The wicked physics of the triple cork

The halfpipe increases the triple cork’s magnitude of difficulty because of geometry. In contrast to big air and slopestyle, where the rider is continuously moving downhill and forward, a rider within the bounds of a halfpipe is continuously moving downhill and back inward, into the heart of the halfpipe.

Where a rider leaping off a big hill has forward momentum and a full sky’s worth of air ahead, a rider coming out of a halfpipe is only moving upward as long as they can fight off gravity … and then it’s back into the halfpipe. In other words, tricks that riders can achieve off ramps aren’t possible in halfpipe … yet.

“The halfpipe is 22 feet deep, and you’re going 20 feet [up] out of that,” Elliot says. “There’s no room for error. If you catch the coping, where the angle and the slope meet, you’ll blow up.”

The triple cork sits at the perfect nexus of skill and style that’s always defined snowboarding. Governed by strict rules — a rider must grab the board to lock into the cork in order to achieve full points — it’s also the most exhilarating expression of freedom possible to a halfpipe rider. The triple cork is a forceful rejection of gravity and a mastering of the physics of the universe, if only for a moment.

The difficulty of the triple cork isn’t just achieving it, but incorporating it into a routine that involves four or five other tricks. Like a golfer whose only skill is driving the ball 400 yards, a rider who relies on the triple cork alone will make highlight films but not podiums. Even though he landed the triple cork in the December Dew Tour event, Hirano finished only fifth, because he was unable to link it to another trick in the run.

White understands the stakes here. He knows he’ll have to surpass every Olympic achievement of his stellar career in order to snare one more medal. Like a poker player keeping his hole cards well concealed, White isn’t revealing anything about his plan, other than the fact that he most assuredly has a plan.

"I have an idea in my head of what runs I'd like to put down and as long as I can put those down, then I'm happy,” he said. “You've got to be content with your own riding and level as long as you can go out there and put down your best.”

That’s a nice bit of just-happy-to-be-here, but White didn’t climb the mountain, again and again, by just being happy to hang around base camp.

“A lot of times when guys are trying tricks, they keep it pretty secret,” Elliot says. “It’s possible he might have been working on this. Shaun likes to go big.”
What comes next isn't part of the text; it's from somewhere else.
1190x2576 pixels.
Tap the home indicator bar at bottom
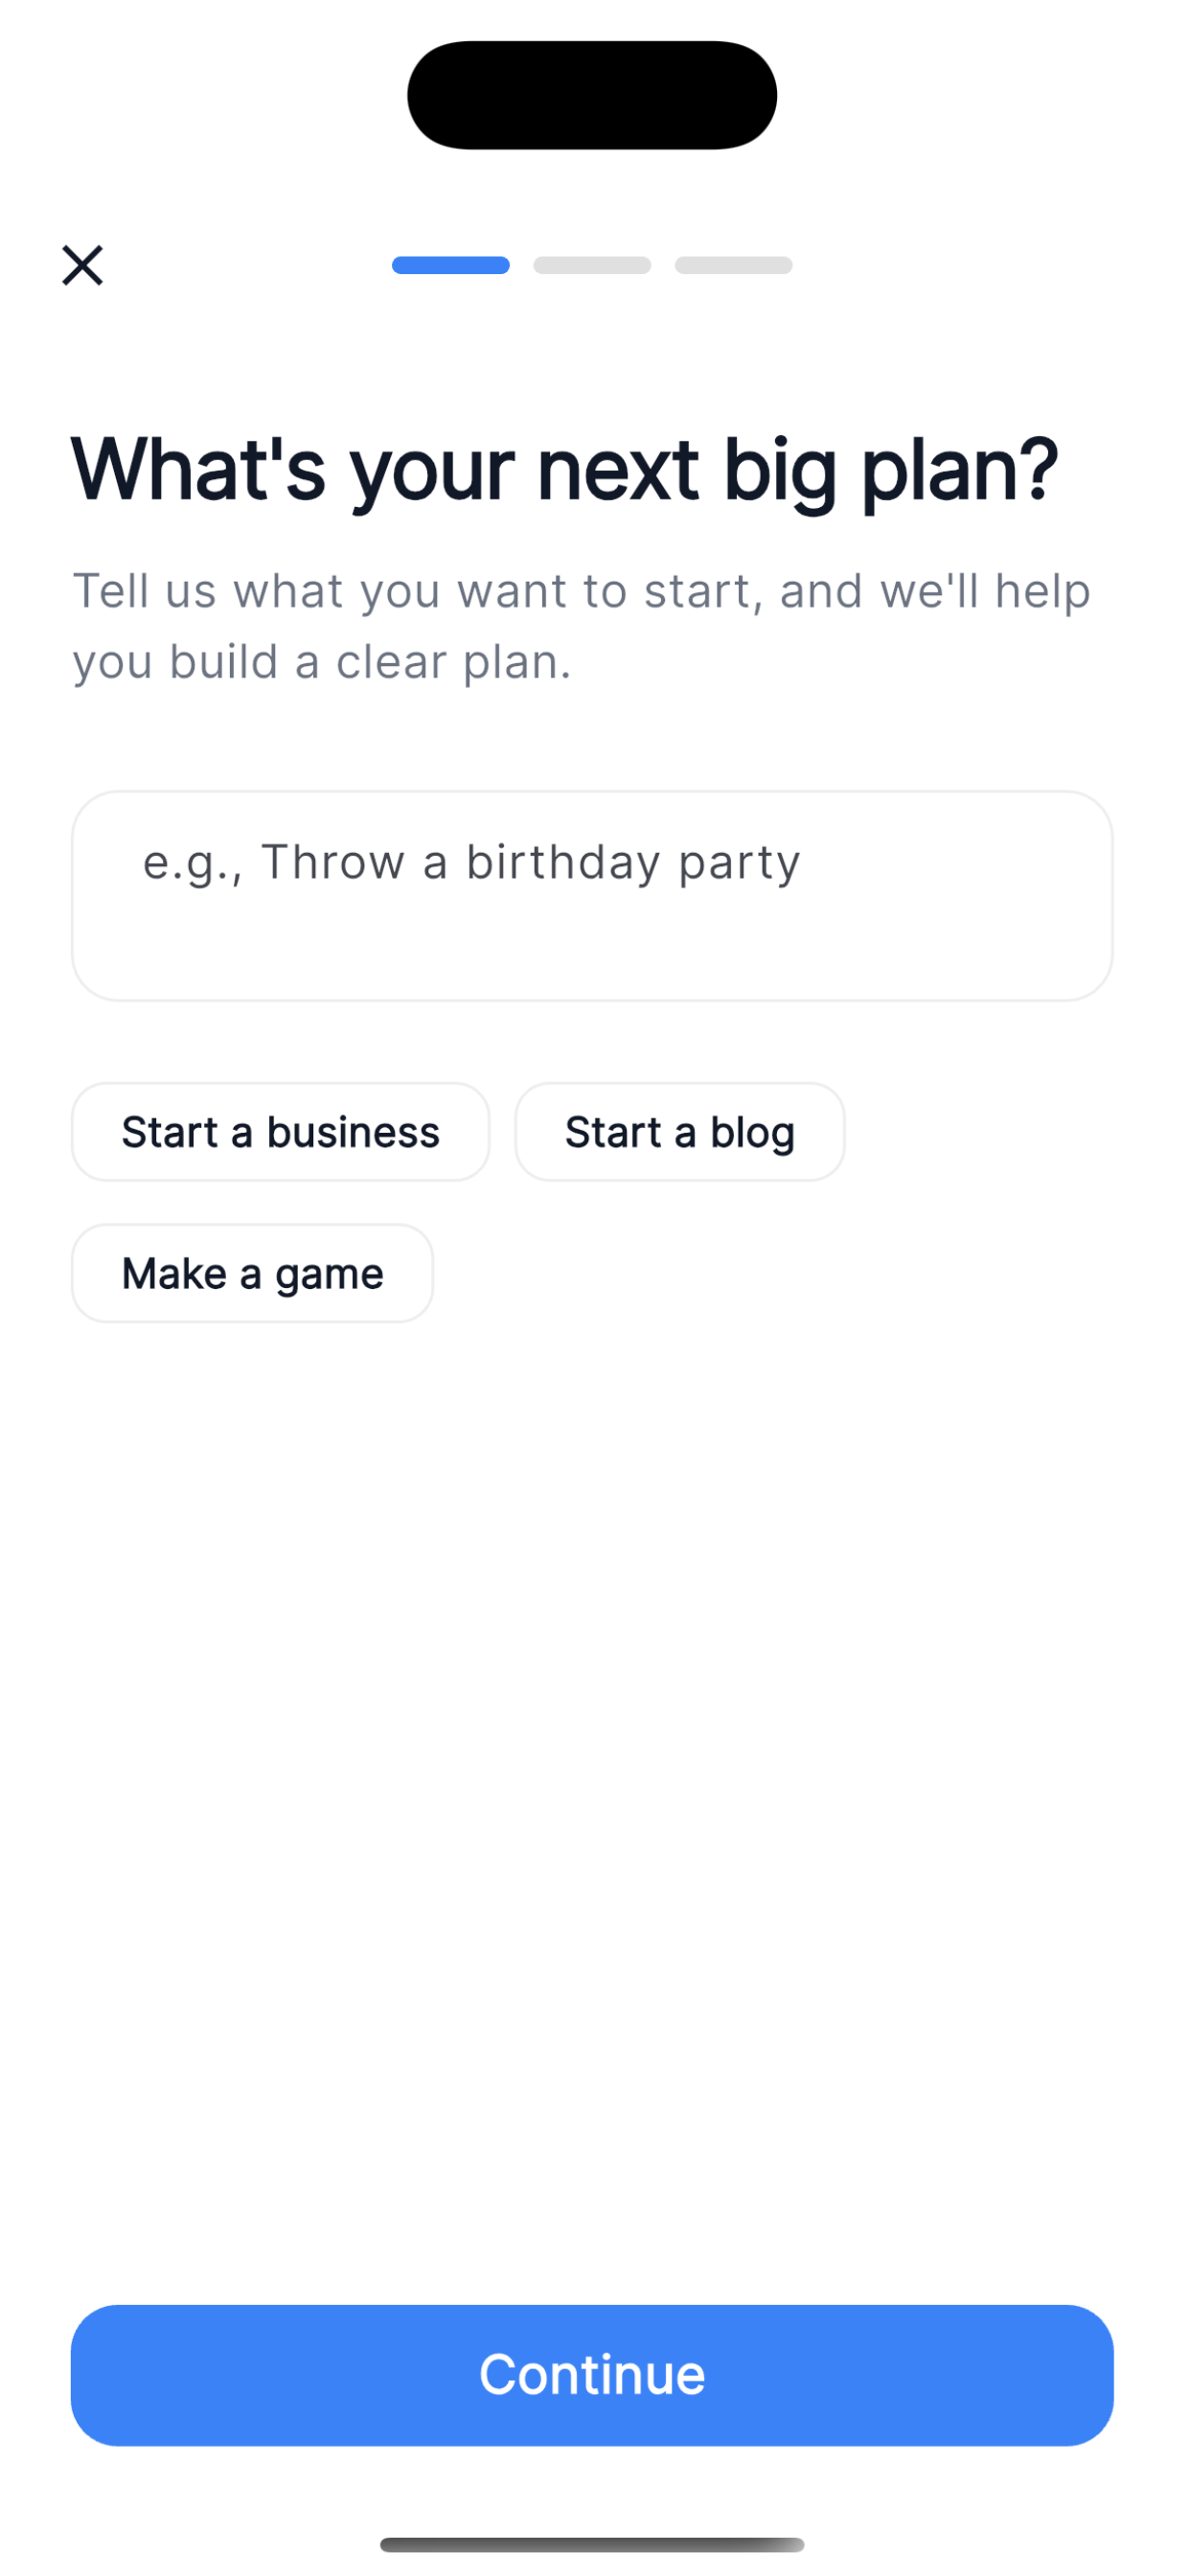point(592,2544)
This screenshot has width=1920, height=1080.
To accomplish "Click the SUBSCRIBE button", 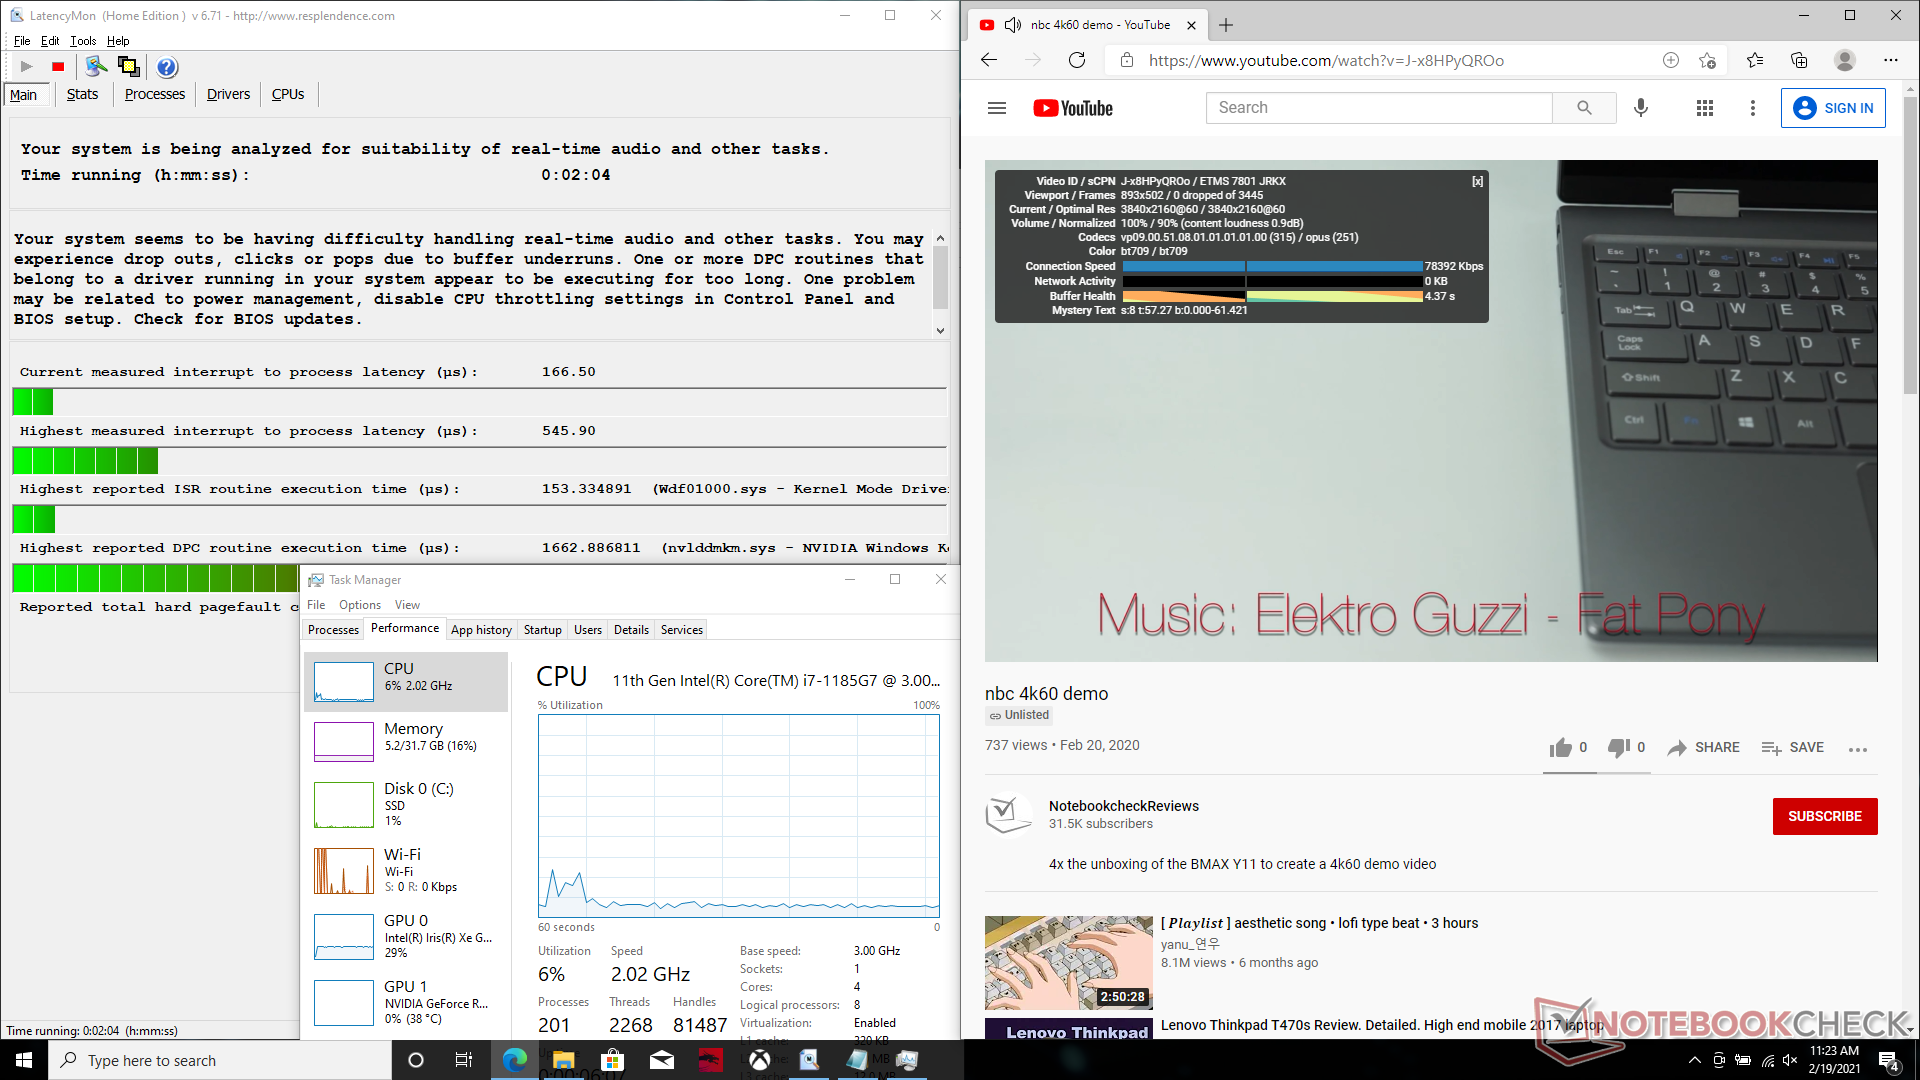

“I don't know how many kids really aspire to be a cowboy and get to be a cowboy,” White said earlier this week. “At a young age, snowboarding is what I wanted more than anything and to be walking in these shoes today is just incredible.”

Like a cowboy, he’s got one last challenge before he rides off into the sunset. And like a country song, he’s got the chance to prove that even if he isn’t as good as he once was, he can be as good once as he ever was.

Shaun White versus the field, Shaun White versus the triple cork, Shaun White versus himself. It’s going to be be one hell of a gunfight.